Element and text location data

..........

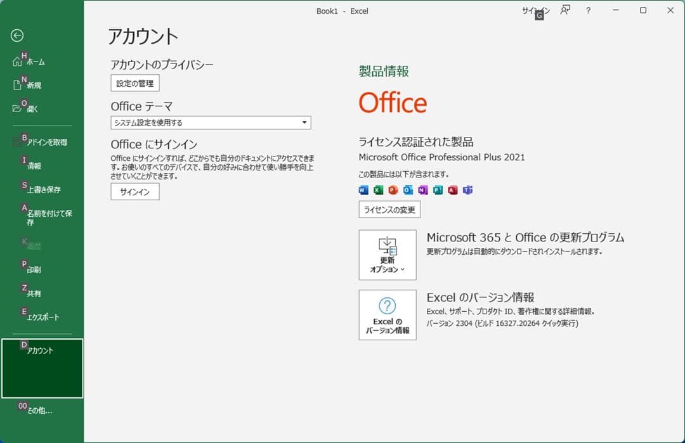
Task: Click the PowerPoint product icon
Action: [393, 189]
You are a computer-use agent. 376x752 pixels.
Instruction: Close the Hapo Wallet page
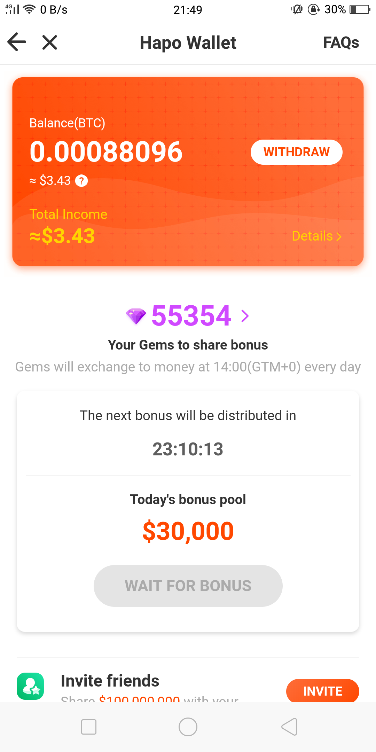[49, 42]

..........

Please rewrite the lines above and change "page" to "window", leaving everything else unchanged. Omit the pictures from your answer.

Exercise solution
Task: Click the PowerPoint product icon
Action: [393, 189]
You are a computer-use agent. 376x752 pixels.
Instruction: Close the Hapo Wallet window
[49, 42]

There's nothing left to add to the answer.